| Aim of the task |
The reply should hold nothing except the lines from the one with "The width and height of the screenshot is (1427, 737)." through the end of the entries, duplicated exactly and with no pictures.

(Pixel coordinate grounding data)
══════════

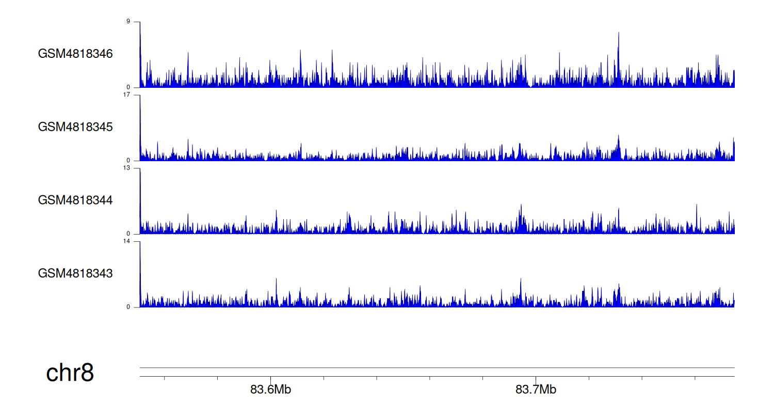Select the zero baseline label of GSM4818346
The image size is (774, 403).
pyautogui.click(x=136, y=87)
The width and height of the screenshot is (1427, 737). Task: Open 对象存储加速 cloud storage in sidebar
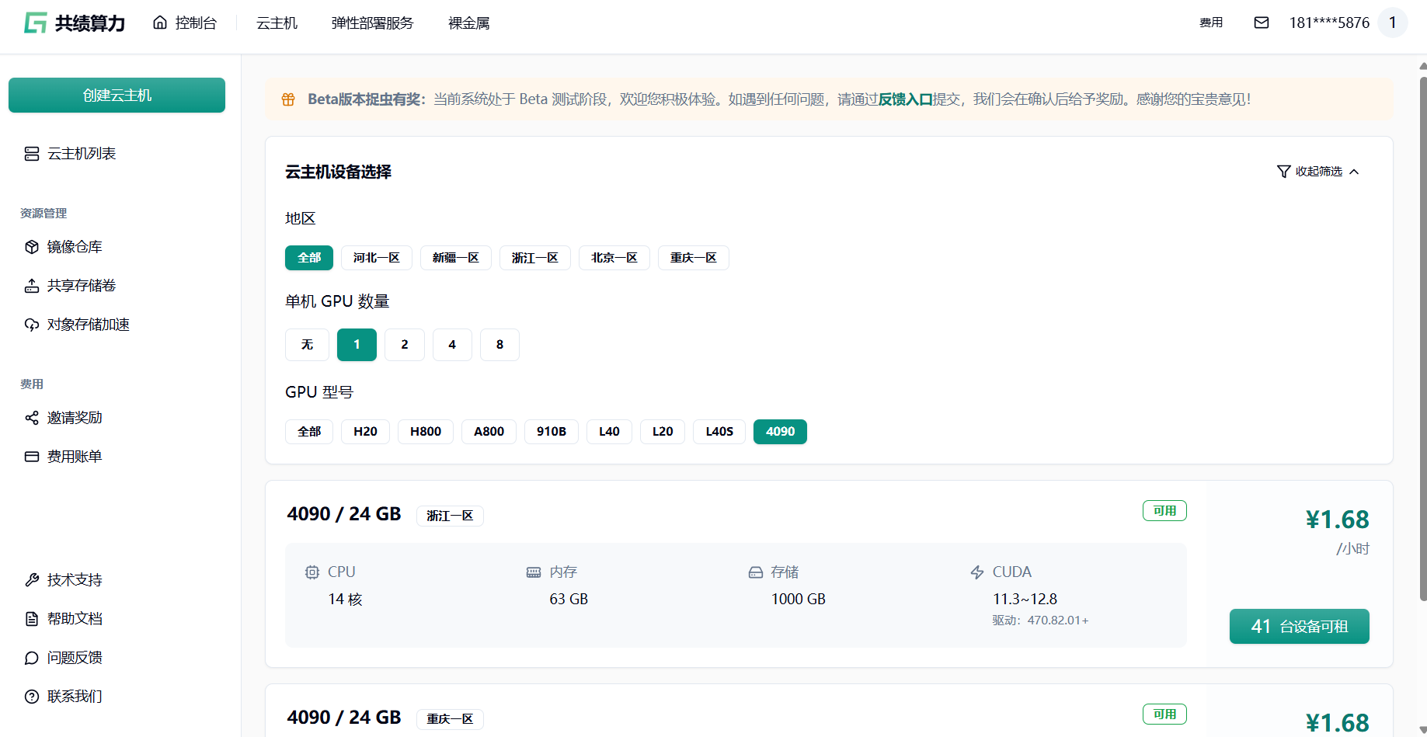[87, 325]
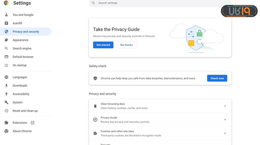The width and height of the screenshot is (260, 145).
Task: Click the external link icon beside Extensions
Action: pyautogui.click(x=33, y=123)
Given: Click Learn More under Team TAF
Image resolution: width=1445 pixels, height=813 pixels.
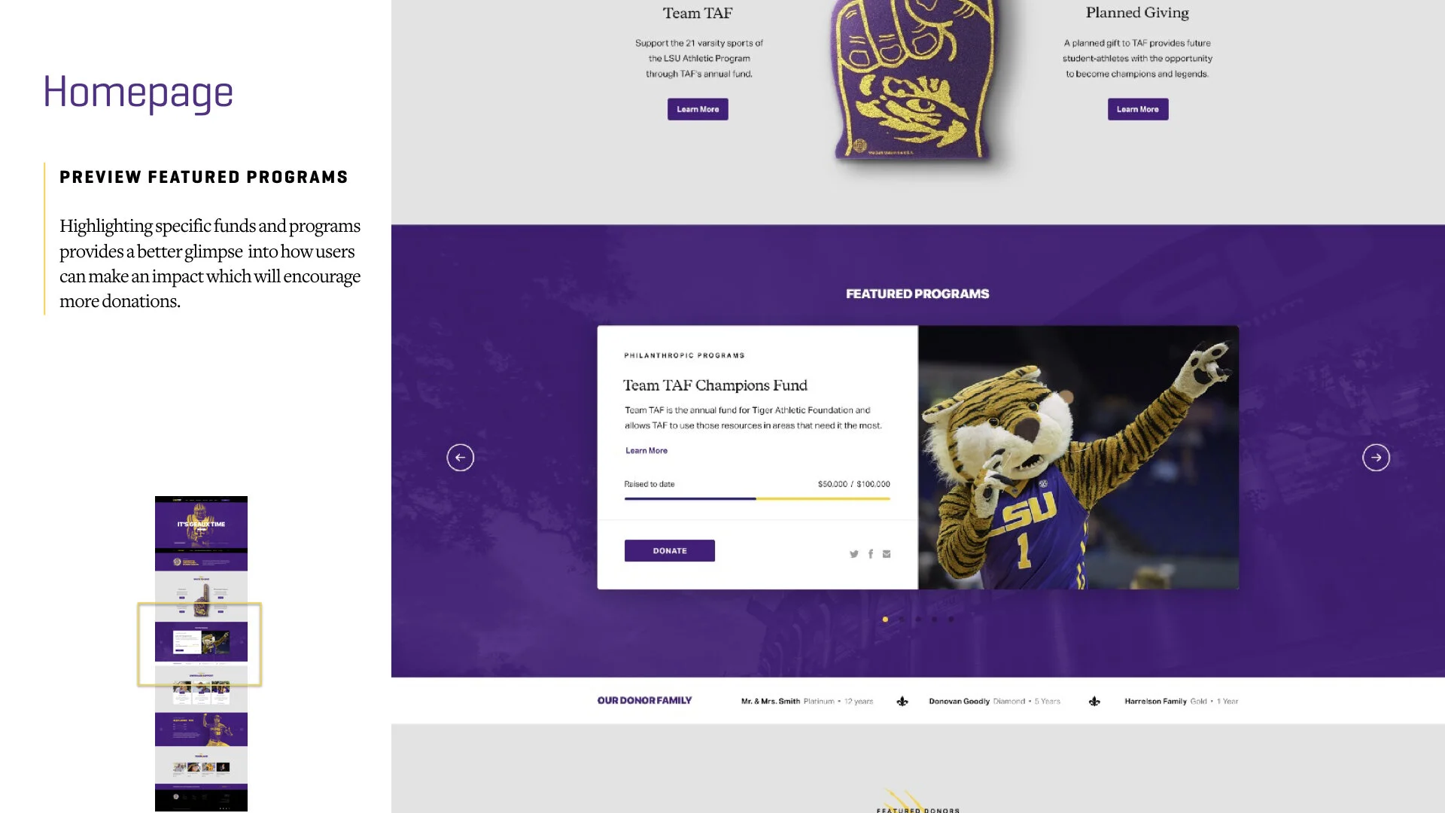Looking at the screenshot, I should coord(698,109).
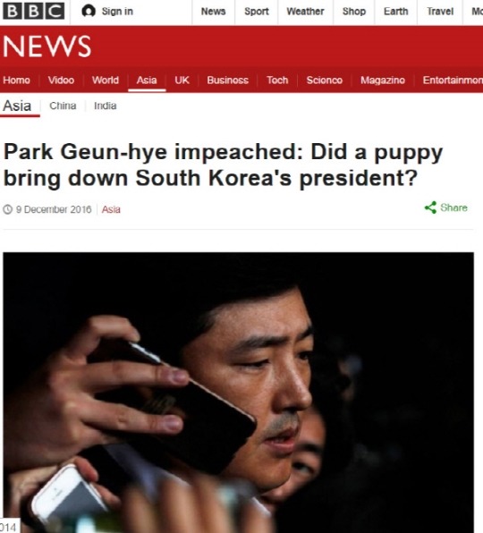This screenshot has width=483, height=533.
Task: Click the account profile icon
Action: pos(89,12)
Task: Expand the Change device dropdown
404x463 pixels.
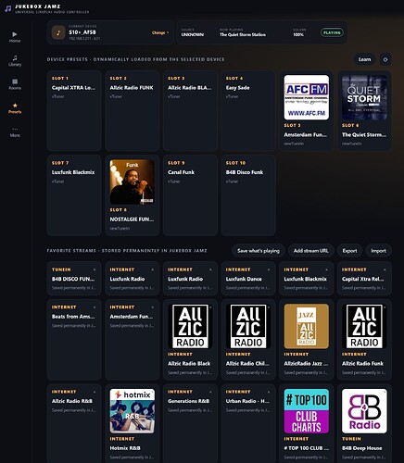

══════════

| Output for this exercise |
The width and height of the screenshot is (1427, 737). Task: Open 对象存储加速 cloud storage in sidebar
[87, 325]
The width and height of the screenshot is (260, 145).
Task: Click the external link icon beside Extensions
Action: pyautogui.click(x=33, y=123)
Given: Click Learn More under Team TAF
Image resolution: width=1445 pixels, height=813 pixels.
Looking at the screenshot, I should coord(698,109).
This screenshot has width=483, height=533.
Task: Click the account profile icon
Action: pos(89,12)
Task: Expand the Change device dropdown
404x463 pixels.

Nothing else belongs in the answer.